Born in Nantes in 1836, this genre painter studied at the School of Fine Arts in Paris and he began to exhibit at the Paris Salon in 1859. His early works were historical costume pieces very much in the manner of Henri Leys, whom he visited several times in Antwerp. From about 1864 he began to paint subjects of modern life and, during the 1860s, his work began to show a certain influence from the impressionists, notably Manet and Monet.
In 1871, Tissot came to London after the fall of the Paris Commune and he began to paint the English conversation pieces for which he is now best known, such as The Ball and The Concert. He exhibited at the Royal Academy between 1864 and 1881 and also at the Grosvenor Gallery and the Society of British Artists in Suffolk Street.
In about 1876 he met a Mrs. Kathleen Newton, a divorcée, who became his mistress.
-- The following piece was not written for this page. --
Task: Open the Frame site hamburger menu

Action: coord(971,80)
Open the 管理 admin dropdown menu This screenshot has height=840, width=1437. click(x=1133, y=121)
She was a model for many of his pictures of this period, but in 1882 she died and Tissot returned to Paris. After painting a further series of modern life scenes entitled La Femme A Paris, he devoted the rest of his life to religious paintings. Like Holman Hunt before him, he went to the Holy Land several times in search of realistic illustrations for his Life of Christ, published in 1896-7. He became a religious recluse and, when he died, he was still working on a series of Old Testament drawings.
Although Tissot is thought of as a ‘Victorian’ artist, his art occupies an ambiguous position. In England he is part of the Pre-Raphaelite genre tradition, although his pictures do have a definite French flavour; in France, however, he is considered to be an interesting minor figure on the fringe of the Impressionist movement. Tissot died in 1902.